As it is a systemic reaction, other organs can be affected as well, like multiple joints (polyarthritis), the heart muscle (myocarditis) or the thyroid gland.

How can SRMA be diagnosed?

Your vet will perform a complete physical and neurological examination. With this information, a clinical suspicion for SRMA may be raised. Dogs with SRMA most typically have a normal physical and neurological examination, except for the fever, neck pain or stiff gait. Less commonly, there might be other findings.

The clinical suspicion is supported by the following tests:

  • Comprehensive blood tests usually show inflammation. Including an inflammatory marker (C reactive protein, IgA) can be helpful.
  • Advanced imaging (CT or MRI scan) of the painful area, most commonly, the cervical area. This is recommended to rule out other differentials, such as an infection or a slipped disc.
  • Cerebro-spinal fluid analysis is the most specific (the most accurate) test for this condition, as the cell population is quite characteristic for this condition. In the majority of cases, this will comprise of a very high proportion of neutrophils with no associated infection.
Picture showing the increased cellularity in the cerebro-spinal fluid. Image courtesy of Dr Crespo.

Can SRMA be treated?

Yes, and often quite successfully in the acute form. As it is included in the name, steroids are the mainstream therapy for this condition.
In some dogs, the clinical signs may resolve on their own, without therapy. In these cases, it is common that the pain relapses after a few days or weeks.
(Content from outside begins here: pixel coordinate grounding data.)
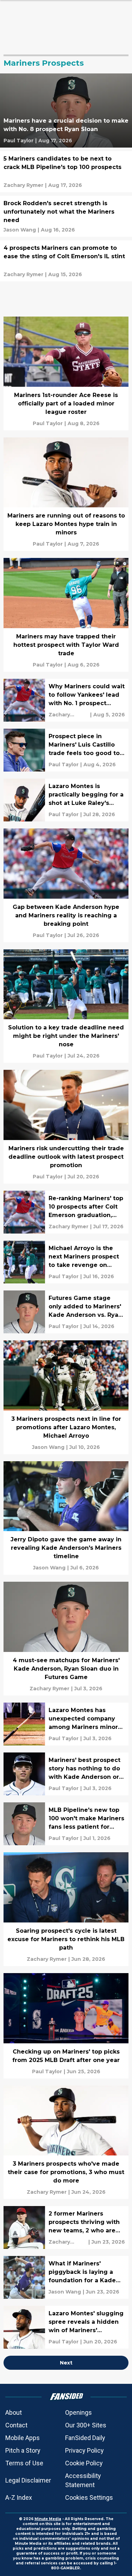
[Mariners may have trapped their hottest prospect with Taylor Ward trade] (66, 615)
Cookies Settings (89, 2497)
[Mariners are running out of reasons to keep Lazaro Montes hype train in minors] (66, 494)
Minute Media (47, 2519)
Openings (78, 2412)
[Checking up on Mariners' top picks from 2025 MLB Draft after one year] (66, 2026)
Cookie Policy (84, 2463)
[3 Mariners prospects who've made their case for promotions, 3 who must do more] (66, 2142)
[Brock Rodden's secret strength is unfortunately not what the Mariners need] (66, 216)
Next (66, 2363)
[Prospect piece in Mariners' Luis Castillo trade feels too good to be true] (66, 750)
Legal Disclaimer (28, 2480)
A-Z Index (18, 2497)
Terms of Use (24, 2463)
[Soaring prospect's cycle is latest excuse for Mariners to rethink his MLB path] (66, 1909)
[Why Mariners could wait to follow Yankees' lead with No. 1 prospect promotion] (66, 700)
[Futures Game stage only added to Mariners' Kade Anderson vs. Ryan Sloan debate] (66, 1311)
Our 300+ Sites (85, 2425)
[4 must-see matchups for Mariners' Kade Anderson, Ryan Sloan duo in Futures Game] (66, 1639)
In dogs with mild clinical signs, non-steroidal anti-inflammatories can be successful at treating this condition.

The treatment with steroids is aimed at immunosuppression (dampening the immune response) to control the inflammation and analgesia (painkillers) to ease the pain. A combination of medications might be needed for your dog to be comfortable.

The treatment lasts for a few months, and it shouldn’t be changed or stopped without your neurologist’s advice.

In chronic cases, a second immunosuppressant might be recommended.

What is the prognosis?

Prognosis is generally good for the acute form. Following the correct course of treatment is usually successful in resolving the problem and preventing relapses. Relapses are seen in about 20% of cases, in a 2-year period after finishing treatment, but commonly within the first month.

Repeat cerebro-spinal fluid analysis and blood tests can aid in guiding the progression and response to treatment. This is particularly useful in cases of suspected relapse. Some indicators of inflammation may remain high despite successful clinical treatment.

A poorly controlled or difficult to control SRMA can become a chronic problem, with waxing and waning fever, lethargy, pain and possibly other neurological signs. A chronic SRMA can be more difficult to manage, with higher rates of relapse.